More than 110,000 people were waiting for an organ as of Wednesday, according to the United Network for Organ Sharing, a private nonprofit organization that manages the nation’s organ transplant system under contract with the federal government.
Over 60,000 of those on the list are black, Hispanic, Asian, American Indian, Pacific Islander or describe themselves as multiracial, according to the organ sharing network. Of those, 6,229 are resident aliens in the United States, compared with close to 1,900 resident aliens in 2000. Undocumented immigrants are prohibited from the list.
“When patients need a transplant, most of the time, the first people they turn to is their families,” said Dr. Juan Carlos Caicedo, a transplant surgeon and director of the Hispanic Transplant Program at Northwestern Memorial Hospital in Chicago. “It becomes complicated when their families are not in the U.S., which in a lot of instances, that is the case.”
The State Department does not have a medical visa category, and people traveling to the United States have to qualify for the B-1/B-2 visa, more commonly known as the tourist visa.
“Our embassies and consulates around the world do their best to assist visa applicants who are dealing with life or death situations in order to expedite their cases,” a department official wrote in an e-mail.
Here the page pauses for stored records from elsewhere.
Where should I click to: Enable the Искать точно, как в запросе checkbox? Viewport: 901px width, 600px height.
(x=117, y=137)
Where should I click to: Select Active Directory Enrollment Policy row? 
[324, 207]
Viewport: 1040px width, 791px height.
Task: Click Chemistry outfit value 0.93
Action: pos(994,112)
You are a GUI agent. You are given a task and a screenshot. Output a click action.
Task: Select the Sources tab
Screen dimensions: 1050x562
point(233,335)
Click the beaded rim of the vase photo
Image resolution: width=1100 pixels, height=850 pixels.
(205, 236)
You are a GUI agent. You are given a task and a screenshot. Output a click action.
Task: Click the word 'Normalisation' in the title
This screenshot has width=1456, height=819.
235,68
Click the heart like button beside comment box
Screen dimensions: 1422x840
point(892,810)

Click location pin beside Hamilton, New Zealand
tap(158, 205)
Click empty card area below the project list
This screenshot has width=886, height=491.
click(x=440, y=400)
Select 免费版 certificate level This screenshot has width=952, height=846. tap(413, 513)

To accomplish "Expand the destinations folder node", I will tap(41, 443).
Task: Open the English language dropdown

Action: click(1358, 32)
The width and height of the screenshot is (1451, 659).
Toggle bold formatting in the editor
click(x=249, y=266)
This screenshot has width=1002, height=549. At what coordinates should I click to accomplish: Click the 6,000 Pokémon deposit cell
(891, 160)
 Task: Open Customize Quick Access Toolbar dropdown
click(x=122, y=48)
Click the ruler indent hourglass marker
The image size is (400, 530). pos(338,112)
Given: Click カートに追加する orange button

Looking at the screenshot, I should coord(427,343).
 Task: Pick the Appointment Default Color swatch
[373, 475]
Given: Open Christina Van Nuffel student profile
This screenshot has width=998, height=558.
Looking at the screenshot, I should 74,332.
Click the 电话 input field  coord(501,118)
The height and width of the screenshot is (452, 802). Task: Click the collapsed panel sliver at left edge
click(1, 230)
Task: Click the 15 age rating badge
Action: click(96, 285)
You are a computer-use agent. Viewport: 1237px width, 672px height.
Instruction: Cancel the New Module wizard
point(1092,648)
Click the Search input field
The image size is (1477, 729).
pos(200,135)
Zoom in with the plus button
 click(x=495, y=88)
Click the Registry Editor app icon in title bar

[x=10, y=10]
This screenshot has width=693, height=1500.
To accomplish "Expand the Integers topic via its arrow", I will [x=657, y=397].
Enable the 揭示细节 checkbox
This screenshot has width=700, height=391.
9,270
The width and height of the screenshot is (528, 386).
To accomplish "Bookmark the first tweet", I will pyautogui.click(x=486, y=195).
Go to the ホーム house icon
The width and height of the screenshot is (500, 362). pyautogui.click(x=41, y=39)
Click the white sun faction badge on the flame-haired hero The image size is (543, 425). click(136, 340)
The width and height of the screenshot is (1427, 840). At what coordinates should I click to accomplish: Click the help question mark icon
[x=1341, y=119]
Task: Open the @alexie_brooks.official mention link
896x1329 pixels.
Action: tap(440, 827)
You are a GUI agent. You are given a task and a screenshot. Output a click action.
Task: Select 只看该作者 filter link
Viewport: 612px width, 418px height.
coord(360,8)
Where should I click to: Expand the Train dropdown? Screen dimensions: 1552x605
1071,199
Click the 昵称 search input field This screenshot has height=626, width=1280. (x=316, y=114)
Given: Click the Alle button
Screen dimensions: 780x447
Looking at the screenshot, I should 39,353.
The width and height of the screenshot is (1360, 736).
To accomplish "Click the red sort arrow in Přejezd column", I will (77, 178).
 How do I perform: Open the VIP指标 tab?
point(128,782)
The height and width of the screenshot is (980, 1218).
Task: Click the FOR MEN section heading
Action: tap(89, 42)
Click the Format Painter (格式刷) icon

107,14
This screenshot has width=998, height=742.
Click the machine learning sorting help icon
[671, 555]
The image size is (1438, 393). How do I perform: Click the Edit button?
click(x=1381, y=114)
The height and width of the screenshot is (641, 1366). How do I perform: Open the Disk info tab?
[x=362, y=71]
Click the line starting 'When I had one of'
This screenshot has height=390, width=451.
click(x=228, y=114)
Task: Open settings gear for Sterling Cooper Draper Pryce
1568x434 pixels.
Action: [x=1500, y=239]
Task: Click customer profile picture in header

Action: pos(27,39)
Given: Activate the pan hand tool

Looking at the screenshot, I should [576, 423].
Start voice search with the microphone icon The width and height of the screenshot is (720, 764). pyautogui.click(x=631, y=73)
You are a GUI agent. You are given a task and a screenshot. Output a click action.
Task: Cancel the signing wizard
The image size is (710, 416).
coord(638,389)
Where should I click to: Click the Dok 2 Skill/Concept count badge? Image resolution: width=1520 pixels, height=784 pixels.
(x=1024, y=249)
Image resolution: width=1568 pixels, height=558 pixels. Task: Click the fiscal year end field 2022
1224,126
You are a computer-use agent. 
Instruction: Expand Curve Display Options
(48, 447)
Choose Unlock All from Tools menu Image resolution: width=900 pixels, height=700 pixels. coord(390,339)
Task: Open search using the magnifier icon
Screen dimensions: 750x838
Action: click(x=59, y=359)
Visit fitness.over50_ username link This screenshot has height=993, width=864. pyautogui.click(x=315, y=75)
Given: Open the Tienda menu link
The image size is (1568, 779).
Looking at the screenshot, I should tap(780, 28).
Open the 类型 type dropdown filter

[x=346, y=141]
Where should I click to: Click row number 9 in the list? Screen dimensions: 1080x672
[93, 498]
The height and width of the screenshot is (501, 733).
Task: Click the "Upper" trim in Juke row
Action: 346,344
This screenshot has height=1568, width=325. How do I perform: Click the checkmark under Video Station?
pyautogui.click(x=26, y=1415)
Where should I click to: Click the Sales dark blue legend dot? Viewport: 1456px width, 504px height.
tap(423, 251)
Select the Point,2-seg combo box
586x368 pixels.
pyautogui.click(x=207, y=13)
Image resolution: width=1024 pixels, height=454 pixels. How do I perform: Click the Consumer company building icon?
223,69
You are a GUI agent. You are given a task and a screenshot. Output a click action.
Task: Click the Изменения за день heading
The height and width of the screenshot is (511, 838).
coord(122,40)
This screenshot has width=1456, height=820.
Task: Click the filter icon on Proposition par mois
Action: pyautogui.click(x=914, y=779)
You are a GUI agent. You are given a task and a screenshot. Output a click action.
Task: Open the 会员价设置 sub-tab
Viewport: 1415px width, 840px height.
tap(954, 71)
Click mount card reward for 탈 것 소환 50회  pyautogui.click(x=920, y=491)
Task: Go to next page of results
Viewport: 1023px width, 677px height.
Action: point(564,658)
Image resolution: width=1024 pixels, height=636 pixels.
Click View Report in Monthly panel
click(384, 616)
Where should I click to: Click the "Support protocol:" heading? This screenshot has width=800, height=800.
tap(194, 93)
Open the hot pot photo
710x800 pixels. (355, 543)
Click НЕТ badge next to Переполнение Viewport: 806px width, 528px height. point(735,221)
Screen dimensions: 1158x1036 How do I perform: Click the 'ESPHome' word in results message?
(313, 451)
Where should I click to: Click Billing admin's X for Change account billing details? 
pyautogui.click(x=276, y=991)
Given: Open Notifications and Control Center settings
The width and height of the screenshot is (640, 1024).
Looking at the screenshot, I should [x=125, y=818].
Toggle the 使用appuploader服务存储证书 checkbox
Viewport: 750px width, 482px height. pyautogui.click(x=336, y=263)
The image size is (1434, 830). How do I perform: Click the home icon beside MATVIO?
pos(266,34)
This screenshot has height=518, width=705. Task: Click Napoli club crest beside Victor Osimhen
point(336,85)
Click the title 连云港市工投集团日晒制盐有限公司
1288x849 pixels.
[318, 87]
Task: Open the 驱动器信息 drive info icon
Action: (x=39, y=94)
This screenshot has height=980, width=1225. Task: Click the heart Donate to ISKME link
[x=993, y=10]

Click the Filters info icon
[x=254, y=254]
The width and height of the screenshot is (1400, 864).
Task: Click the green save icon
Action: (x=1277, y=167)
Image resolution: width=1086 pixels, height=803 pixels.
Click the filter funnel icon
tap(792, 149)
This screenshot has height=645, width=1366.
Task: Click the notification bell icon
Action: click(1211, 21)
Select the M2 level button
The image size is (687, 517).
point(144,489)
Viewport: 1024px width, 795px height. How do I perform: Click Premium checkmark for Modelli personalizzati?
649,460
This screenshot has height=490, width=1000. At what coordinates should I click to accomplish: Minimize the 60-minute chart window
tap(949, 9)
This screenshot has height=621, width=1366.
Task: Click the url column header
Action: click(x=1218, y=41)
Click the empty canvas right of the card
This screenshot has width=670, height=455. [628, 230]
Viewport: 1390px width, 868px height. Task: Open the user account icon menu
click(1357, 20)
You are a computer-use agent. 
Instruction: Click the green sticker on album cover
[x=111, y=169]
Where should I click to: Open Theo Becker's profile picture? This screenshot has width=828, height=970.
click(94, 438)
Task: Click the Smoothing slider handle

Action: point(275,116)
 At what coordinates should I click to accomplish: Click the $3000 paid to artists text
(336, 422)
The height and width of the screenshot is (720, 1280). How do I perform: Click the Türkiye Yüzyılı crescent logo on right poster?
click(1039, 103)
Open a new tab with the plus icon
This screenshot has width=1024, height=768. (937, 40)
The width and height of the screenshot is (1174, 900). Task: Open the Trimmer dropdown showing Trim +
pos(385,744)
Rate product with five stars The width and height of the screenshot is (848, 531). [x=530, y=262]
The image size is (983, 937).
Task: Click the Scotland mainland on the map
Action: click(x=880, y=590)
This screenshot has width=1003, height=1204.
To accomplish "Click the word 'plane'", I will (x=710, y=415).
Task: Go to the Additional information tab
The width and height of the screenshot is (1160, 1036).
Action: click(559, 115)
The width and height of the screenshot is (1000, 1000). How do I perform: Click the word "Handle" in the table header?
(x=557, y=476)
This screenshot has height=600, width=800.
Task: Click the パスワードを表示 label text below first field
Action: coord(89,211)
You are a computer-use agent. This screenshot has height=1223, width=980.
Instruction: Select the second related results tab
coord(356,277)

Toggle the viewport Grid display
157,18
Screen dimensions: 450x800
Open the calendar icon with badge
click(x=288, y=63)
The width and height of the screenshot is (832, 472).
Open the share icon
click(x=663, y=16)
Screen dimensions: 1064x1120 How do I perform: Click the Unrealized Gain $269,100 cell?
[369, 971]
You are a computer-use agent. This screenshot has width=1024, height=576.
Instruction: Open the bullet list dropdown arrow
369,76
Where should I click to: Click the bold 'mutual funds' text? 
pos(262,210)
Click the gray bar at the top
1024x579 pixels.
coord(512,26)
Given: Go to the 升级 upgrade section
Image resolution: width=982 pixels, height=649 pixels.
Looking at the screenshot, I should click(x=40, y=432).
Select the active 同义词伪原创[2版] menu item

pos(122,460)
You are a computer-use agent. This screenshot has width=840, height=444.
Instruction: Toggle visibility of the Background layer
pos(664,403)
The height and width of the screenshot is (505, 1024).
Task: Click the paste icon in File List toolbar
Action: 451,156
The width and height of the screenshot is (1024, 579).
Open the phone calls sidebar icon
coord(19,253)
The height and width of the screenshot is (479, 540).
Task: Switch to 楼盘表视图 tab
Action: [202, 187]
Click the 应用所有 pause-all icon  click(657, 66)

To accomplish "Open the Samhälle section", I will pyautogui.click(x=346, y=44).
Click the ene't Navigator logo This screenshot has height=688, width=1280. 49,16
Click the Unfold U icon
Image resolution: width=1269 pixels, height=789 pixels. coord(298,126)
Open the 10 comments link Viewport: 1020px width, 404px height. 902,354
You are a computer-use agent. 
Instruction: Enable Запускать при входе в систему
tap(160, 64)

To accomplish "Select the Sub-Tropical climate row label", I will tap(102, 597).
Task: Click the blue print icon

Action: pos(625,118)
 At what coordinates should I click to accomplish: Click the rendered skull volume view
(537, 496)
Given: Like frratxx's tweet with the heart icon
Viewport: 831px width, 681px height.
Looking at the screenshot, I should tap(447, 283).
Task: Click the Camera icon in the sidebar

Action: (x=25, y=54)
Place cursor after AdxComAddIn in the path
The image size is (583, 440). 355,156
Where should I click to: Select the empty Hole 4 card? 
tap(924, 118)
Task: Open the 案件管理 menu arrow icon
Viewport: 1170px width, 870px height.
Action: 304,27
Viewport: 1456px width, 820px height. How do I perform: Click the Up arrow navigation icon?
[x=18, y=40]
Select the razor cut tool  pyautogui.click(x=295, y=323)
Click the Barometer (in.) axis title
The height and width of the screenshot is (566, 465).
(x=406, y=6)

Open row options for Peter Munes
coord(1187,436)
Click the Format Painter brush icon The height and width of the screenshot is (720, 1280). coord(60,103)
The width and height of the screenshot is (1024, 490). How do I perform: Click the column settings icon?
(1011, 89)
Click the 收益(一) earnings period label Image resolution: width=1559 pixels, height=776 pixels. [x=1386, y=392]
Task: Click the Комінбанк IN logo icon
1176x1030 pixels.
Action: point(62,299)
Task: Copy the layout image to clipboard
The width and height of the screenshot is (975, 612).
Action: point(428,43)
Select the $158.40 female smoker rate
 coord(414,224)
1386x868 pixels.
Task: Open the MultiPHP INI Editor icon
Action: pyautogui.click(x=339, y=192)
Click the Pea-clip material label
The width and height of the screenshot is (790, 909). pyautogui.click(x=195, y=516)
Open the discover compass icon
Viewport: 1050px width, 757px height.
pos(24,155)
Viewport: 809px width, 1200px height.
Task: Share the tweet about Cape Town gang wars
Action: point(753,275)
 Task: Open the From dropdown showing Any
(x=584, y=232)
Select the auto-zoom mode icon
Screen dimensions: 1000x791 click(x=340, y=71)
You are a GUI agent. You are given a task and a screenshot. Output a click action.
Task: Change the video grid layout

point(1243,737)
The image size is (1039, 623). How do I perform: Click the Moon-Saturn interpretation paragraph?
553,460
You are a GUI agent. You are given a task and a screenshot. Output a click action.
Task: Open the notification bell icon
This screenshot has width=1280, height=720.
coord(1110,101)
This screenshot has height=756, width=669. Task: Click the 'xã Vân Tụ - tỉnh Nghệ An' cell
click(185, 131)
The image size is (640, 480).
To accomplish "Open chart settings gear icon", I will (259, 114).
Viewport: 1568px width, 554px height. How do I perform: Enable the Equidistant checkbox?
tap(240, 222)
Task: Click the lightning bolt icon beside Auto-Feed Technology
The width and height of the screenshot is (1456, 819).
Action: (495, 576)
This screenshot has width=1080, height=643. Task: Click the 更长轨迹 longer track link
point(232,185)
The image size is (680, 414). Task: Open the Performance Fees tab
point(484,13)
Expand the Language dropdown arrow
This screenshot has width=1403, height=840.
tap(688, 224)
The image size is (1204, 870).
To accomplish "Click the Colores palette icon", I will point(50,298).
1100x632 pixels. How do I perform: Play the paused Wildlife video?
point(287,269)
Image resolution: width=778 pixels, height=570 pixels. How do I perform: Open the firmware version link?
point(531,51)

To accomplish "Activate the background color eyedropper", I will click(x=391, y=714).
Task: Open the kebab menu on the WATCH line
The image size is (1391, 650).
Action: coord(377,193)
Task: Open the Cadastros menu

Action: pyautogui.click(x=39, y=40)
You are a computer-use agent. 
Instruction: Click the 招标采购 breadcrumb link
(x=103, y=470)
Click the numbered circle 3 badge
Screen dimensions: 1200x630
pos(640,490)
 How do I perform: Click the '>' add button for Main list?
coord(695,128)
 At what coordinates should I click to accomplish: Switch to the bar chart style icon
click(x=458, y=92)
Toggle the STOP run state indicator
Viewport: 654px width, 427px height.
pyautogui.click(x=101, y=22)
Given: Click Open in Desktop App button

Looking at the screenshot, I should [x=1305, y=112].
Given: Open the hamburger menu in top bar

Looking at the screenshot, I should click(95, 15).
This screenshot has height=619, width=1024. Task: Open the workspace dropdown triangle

An individual applying for a visa for a medical reason can fill out a form requesting that the application be expedited.
But some doctors say that they have contacted State Department officials on behalf of patients and even that has not sped up the process.
“When I call the consulates or embassies, they’re not very cooperative,” Dr. Guerra said. “We try to be as concise as possible, but also explaining the urgency in the letters that we write, but it just continues to be a waiting game.”
Dr. Linda Chen, a transplant surgeon at the University of Miami Miller School of Medicine, said that for about the last five years, the State Department has required foreign donor candidates to get preliminary testing done in their home country.
Blood-collection tubes are mailed to the candidates, and the filled tubes are mailed back for testing. If the donor has the same blood type, there is a possibility that he or she could be a match with the patient, and the State Department will take that into consideration, Dr. Chen said.
“But even with blood work,” Dr. Chen said, “they don’t give people visas sometimes.”
Dr. Chen said she writes letters on a monthly basis. But she cannot do that for patients whose donor relatives are in Cuba.
“Since the U.S. does not have a relationship with Cuba, we cannot help them by writing a letter or sending tests over,” Dr. Chen said.
If patients cannot get a donor into the United States, their names go on the organ network’s list to receive an organ from someone who has died. Waiting times for patients vary, and among the factors is a person’s state of residence. Patients in New York, for example, wait an average of seven to nine years, while people in Florida wait three to five years.
The No. 1 transplanted organ is the kidney. When one is needed but not readily available, patients must go through dialysis. Medicare spent $9.2 billion in 2009 on dialysis patients, according to an annual Medicare Payment Advisory Commission report due to Congress in March. Martha Escamilla-Arias, a social worker at Northwestern Memorial Hospital, said that in most cases dialysis cost the State of Illinois more than a kidney transplant in the long run.
“In Illinois, two and a half years of dialysis pays for one kidney transplant,” Ms. Escamilla-Arias said. “Some people are in dialysis for five to seven years, and if things were easier for foreign donors, it would help.”
Jean Viera, 34, a Cuban immigrant on the organ network’s list, has been going through dialysis for six years.
His left arm is disfigured with two purplish raised scars where he is connected to a dialysis machine.
“I wish I did not have to go through this,” Mr. Viera said. “This is just not the best way to live.”